Let’s talk a little bit about .NET’s TryParse method. Many types, especially the built in numerics, support it, alongside a Parse. The key difference between Parse and TryParse is that TryParse bakes the exception handling logic in it. Instead of using exceptions to tell you if it can parse or not, it returns a boolean value, instead.

If, for example, you wanted to take an input, and either store it as an integer in a database, or store a null, you might do something like this:

int result;
if (int.TryParse(data, out result)) {
  rowData[column] = result;
} else {
  rowData[column] = DBNull.Value;
}

There are certainly better, cleaner ways to handle this. Russell F. has a co-worker that has a much uglier way to handle this.

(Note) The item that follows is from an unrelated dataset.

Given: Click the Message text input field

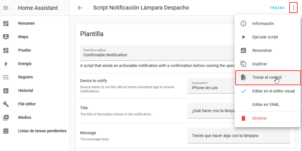Looking at the screenshot, I should tap(238, 136).
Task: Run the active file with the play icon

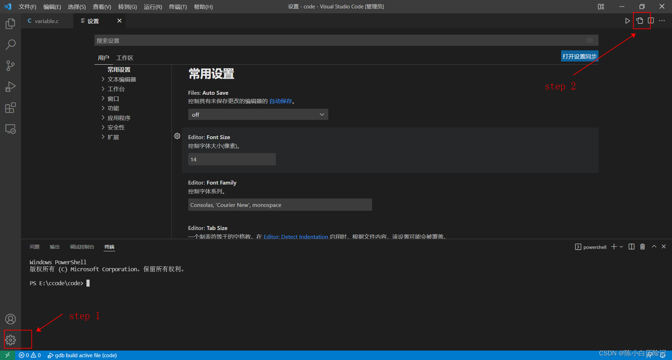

private void BuildIntColumns(string data, DataRow rowData, int startIndex, int length, string columnName, FileInfo file, string tableName)
{
    if (data.Trim().Length > startIndex)
    {
        try
        {
            int resultOut;

            if (data.Substring(startIndex, length).Trim() == "" || string.IsNullOrEmpty(data.Substring(startIndex, length).Trim()))
            {
                rowData[columnName] = DBNull.Value;
            }
            else if (int.TryParse(data.Substring(startIndex, length).Trim(), out resultOut) == false)
            {
                rowData[columnName] = DBNull.Value;
            }
            else
            {
                rowData[columnName] = Convert.ToInt32(data.Substring(startIndex, length).Trim());
            }
        }
        catch (Exception e)
        {
            rowData[columnName] = DBNull.Value;
            SaveErrorData(file, data, e.Message, tableName);
        }
    }
}

private void BuildLongColumns(string data, DataRow rowData, int startIndex, int length, string columnName, FileInfo file, string tableName)
{
    if (data.Trim().Length > startIndex)
    {
        try
        {
            int resultOut;

            if (data.Substring(startIndex, length).Trim() == "" || string.IsNullOrEmpty(data.Substring(startIndex, length).Trim()))
            {
                rowData[columnName] = DBNull.Value;
            }
            else if (int.TryParse(data.Substring(startIndex, length).Trim(), out resultOut) == false)
            {
                rowData[columnName] = DBNull.Value;
            }
            else
            {
                rowData[columnName] = Convert.ToInt64(data.Substring(startIndex, length).Trim());
            }
        }
        catch (Exception e)
        {
            rowData[columnName] = DBNull.Value;
            SaveErrorData(file, data, e.Message, tableName);
        }
    }
}

Here’s a case where the developer knows that methods like int.TryParse and string.IsNullOrEmpty exist, but they don’t understand them. More worrying, every operation has to be on a Substring for some reason, which implies that they’re processing strings which contain multiple fields of data. Presumably that means there’s a mainframe with fixed-width records someplace in the backend, but certainly splitting while converting falls is a bad practice.

For bonus points, compare the BuildIntColumns with BuildLongColumns. There’s an extremely subtle bug in the BuildLongColumns- specifically, they still do an int.TryParse, but this isn’t an int, it’s a long. If you actually tried to feed it a long integer, it would consider it invalid.

Russell adds: “I found this in an old file – no clue who wrote it or how it came to exist (I guess I could go through the commit logs, but that sounds like a lot of work).”